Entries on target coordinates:
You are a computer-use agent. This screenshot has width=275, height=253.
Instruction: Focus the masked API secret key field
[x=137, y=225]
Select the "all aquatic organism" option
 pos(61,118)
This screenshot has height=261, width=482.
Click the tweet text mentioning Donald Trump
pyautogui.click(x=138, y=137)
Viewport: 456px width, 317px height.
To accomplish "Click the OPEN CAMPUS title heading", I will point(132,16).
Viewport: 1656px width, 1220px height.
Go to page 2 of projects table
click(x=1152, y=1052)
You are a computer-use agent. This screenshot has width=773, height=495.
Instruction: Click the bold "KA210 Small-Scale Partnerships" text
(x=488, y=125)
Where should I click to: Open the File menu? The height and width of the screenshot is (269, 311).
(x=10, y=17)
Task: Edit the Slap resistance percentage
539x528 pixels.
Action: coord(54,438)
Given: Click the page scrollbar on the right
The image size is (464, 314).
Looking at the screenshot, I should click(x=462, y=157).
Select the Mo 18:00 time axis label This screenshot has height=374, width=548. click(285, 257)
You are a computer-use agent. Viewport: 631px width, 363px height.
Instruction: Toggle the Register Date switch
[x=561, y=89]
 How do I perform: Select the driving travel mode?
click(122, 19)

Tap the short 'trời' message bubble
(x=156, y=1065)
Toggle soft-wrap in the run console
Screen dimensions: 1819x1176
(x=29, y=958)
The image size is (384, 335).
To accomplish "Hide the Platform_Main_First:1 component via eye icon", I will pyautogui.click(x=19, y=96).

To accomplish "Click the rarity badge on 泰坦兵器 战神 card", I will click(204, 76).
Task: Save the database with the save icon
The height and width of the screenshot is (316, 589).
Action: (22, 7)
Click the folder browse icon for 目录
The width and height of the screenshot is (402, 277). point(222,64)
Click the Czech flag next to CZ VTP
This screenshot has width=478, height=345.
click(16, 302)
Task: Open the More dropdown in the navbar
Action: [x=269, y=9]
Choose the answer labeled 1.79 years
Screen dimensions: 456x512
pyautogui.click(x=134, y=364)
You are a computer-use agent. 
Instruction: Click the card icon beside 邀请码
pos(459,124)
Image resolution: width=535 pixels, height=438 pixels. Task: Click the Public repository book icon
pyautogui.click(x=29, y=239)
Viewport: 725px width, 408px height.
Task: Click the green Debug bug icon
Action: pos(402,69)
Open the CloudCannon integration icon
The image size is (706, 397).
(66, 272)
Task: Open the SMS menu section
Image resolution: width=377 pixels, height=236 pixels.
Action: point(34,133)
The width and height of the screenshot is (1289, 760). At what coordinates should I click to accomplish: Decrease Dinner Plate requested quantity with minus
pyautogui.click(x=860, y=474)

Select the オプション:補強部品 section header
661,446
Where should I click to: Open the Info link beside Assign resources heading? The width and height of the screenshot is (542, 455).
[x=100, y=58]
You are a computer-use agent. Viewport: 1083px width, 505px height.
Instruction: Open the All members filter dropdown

### Objective
Reproduce the material above, swapping each occurrence of "computer-use agent" for "GUI automation agent" and leaving every other line unchanged.

### Exercise answer
You are a GUI automation agent. This screenshot has width=275, height=253.
Instruction: Focus the masked API secret key field
[x=137, y=225]
Select the "all aquatic organism" option
 pos(61,118)
This screenshot has height=261, width=482.
Click the tweet text mentioning Donald Trump
pyautogui.click(x=138, y=137)
Viewport: 456px width, 317px height.
To accomplish "Click the OPEN CAMPUS title heading", I will point(132,16).
Viewport: 1656px width, 1220px height.
Go to page 2 of projects table
click(x=1152, y=1052)
You are a GUI automation agent. This screenshot has width=773, height=495.
Instruction: Click the bold "KA210 Small-Scale Partnerships" text
(x=488, y=125)
Where should I click to: Open the File menu? The height and width of the screenshot is (269, 311).
(x=10, y=17)
Task: Edit the Slap resistance percentage
539x528 pixels.
Action: coord(54,438)
Given: Click the page scrollbar on the right
The image size is (464, 314).
Looking at the screenshot, I should click(x=462, y=157).
Select the Mo 18:00 time axis label This screenshot has height=374, width=548. click(285, 257)
You are a GUI automation agent. Viewport: 631px width, 363px height.
Instruction: Toggle the Register Date switch
[x=561, y=89]
 How do I perform: Select the driving travel mode?
click(122, 19)

Tap the short 'trời' message bubble
(x=156, y=1065)
Toggle soft-wrap in the run console
Screen dimensions: 1819x1176
(x=29, y=958)
The image size is (384, 335).
To accomplish "Hide the Platform_Main_First:1 component via eye icon", I will pyautogui.click(x=19, y=96).

To accomplish "Click the rarity badge on 泰坦兵器 战神 card", I will click(204, 76).
Task: Save the database with the save icon
The height and width of the screenshot is (316, 589).
Action: (22, 7)
Click the folder browse icon for 目录
The width and height of the screenshot is (402, 277). point(222,64)
Click the Czech flag next to CZ VTP
This screenshot has width=478, height=345.
click(16, 302)
Task: Open the More dropdown in the navbar
Action: [x=269, y=9]
Choose the answer labeled 1.79 years
Screen dimensions: 456x512
pyautogui.click(x=134, y=364)
You are a GUI automation agent. 
Instruction: Click the card icon beside 邀请码
pos(459,124)
Image resolution: width=535 pixels, height=438 pixels. Task: Click the Public repository book icon
pyautogui.click(x=29, y=239)
Viewport: 725px width, 408px height.
Task: Click the green Debug bug icon
Action: pos(402,69)
Open the CloudCannon integration icon
The image size is (706, 397).
(66, 272)
Task: Open the SMS menu section
Image resolution: width=377 pixels, height=236 pixels.
Action: point(34,133)
The width and height of the screenshot is (1289, 760). At what coordinates should I click to accomplish: Decrease Dinner Plate requested quantity with minus
pyautogui.click(x=860, y=474)

Select the オプション:補強部品 section header
661,446
Where should I click to: Open the Info link beside Assign resources heading? The width and height of the screenshot is (542, 455).
[x=100, y=58]
You are a GUI automation agent. Viewport: 1083px width, 505px height.
Instruction: Open the All members filter dropdown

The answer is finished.